Supplied text
——

(Lobe"let) n. (Bot.) A small lobe; a lobule.
(Lo*be"li*a) n. [NL. So called from Lobel, botanist to King James I.] (Bot.) A genus of plants,
including a great number of species. Lobelia inflata, or Indian tobacco, is an annual plant of North
America, whose leaves contain a poisonous white viscid juice, of an acrid taste. It has often been used
in medicine as an emetic, expectorant, etc. L. cardinalis is the cardinal flower, remarkable for the deep
and vivid red color of its flowers.
(Lo*be`li*a"ceous) a. (Bot.) Of or pertaining to a natural order of plants of which the
genus Lobelia is the type.
(Lo*be"lin) n. (Med.) A yellowish green resin from Lobelia, used as an emetic and diaphoretic.
(Lo*be"line) n. (Chem.) A poisonous narcotic alkaloid extracted from the leaves of Indian
tobacco (Lobelia inflata) as a yellow oil, having a tobaccolike taste and odor.
(Lo"bi*ped), a. [Lobe + L. pes, pedis, foot.] (Zoöl.) Having lobate toes, as a coot.
Loblolly bay (Bot.), an elegant white-flowered evergreen shrub or small tree, of the genus Gordonia
growing in the maritime parts of the Southern United States. Its bark is sometimes used in tanning.

——

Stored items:

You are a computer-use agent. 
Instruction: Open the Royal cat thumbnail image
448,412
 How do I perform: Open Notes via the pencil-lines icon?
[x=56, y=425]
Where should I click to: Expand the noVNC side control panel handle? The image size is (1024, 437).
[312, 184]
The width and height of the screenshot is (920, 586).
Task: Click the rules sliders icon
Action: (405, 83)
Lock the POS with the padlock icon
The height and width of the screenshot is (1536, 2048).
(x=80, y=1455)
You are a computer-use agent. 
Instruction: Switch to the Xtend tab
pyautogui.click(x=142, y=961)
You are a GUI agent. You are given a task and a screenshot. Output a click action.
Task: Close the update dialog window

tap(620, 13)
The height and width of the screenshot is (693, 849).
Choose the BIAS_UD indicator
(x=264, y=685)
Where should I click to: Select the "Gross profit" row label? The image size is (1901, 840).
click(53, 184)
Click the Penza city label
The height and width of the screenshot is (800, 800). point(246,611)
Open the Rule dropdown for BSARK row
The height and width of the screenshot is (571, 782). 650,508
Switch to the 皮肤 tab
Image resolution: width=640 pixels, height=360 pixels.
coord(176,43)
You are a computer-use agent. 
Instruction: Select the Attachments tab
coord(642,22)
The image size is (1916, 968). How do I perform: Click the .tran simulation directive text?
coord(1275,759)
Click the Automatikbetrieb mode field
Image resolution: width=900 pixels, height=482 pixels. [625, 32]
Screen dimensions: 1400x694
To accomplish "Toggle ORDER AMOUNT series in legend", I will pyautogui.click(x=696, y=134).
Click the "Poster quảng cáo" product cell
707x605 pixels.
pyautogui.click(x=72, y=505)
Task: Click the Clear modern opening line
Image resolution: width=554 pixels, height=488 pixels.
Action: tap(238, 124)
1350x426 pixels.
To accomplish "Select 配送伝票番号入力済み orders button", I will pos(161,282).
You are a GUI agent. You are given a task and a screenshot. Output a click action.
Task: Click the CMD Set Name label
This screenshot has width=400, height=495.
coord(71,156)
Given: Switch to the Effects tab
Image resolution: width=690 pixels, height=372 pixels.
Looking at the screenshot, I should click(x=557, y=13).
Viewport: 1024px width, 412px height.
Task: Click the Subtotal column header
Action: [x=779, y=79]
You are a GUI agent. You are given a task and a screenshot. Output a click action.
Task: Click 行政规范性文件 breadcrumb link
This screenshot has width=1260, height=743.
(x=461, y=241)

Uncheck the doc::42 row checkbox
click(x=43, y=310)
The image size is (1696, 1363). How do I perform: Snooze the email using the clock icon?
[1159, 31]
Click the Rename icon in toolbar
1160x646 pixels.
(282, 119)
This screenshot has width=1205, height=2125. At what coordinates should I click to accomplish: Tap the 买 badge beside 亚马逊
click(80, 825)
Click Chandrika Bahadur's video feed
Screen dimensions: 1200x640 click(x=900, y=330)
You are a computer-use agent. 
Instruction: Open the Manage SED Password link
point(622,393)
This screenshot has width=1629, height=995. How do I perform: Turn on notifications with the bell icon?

——

What this exercise asks
(a) Answer these questions using the dictionary entries above.
(i) Who was Lobel, the person the genus Lobelia is named after?
(ii) What is lobeline extracted from?
(iii) What is the bark of the loblolly bay sometimes used for?
(b) Set down, word for word, the part of the dictionary entries that begins at the words "Loblolly bay (Bot.), an" and stops after "used in tanning.".
(c) Carry the dictionary entries on Lobelia and nearby words further, picking up after the last entry shown.

Answers provided
(a)
(i) Botanist to King James I.
(ii) The leaves of Indian tobacco (Lobelia inflata).
(iii) Tanning.

(b)
Loblolly bay (Bot.), an elegant white-flowered evergreen shrub or small tree, of the genus Gordonia
growing in the maritime parts of the Southern United States. Its bark is sometimes used in tanning.

(c)
Also, a similar West Indian tree (Laplacea hæmatoxylon). Loblolly boy, a surgeon's attendant on
shipboard. Smollett. Loblolly pine (Bot.), a kind of pitch pine found from Delaware southward
along the coast; old field pine Also, P. Bahamensis, of the West Indies. Loblolly tree (Bot.), a
name of several West Indian trees, having more or less leathery foliage, but alike in no other respect; as
Pisonia subcordata, Cordia alba, and Cupania glabra.
(Lob"lol`ly) n. [Etymol. uncertain.] Gruel; porridge; so called among seamen.
(||Lo*bo"sa) n. pl. [NL. See Lobe.] (Zoöl.) An order of Rhizopoda, in which the pseudopodia
are thick and irregular in form, as in the Amba.
(Lob"scouse`) n. [Written also lobscourse from which lobscouse is corrupted.] [Lob + course.]
(Naut.) A combination of meat with vegetables, bread, etc., usually stewed, sometimes baked; an olio.
(Lob"sid`ed) a. See Lopsided.
(Lobs"pound`) n. [Lob + pound a prison.] A prison. [Obs.] Hudibras.
Lobster caterpillar (Zoöl.), the caterpillar of a European bombycid moth (Stauropus fagi); so called
from its form. Lobster louse (Zoöl.), a copepod crustacean (Nicothoë astaci) parasitic on the gills of
the European lobster.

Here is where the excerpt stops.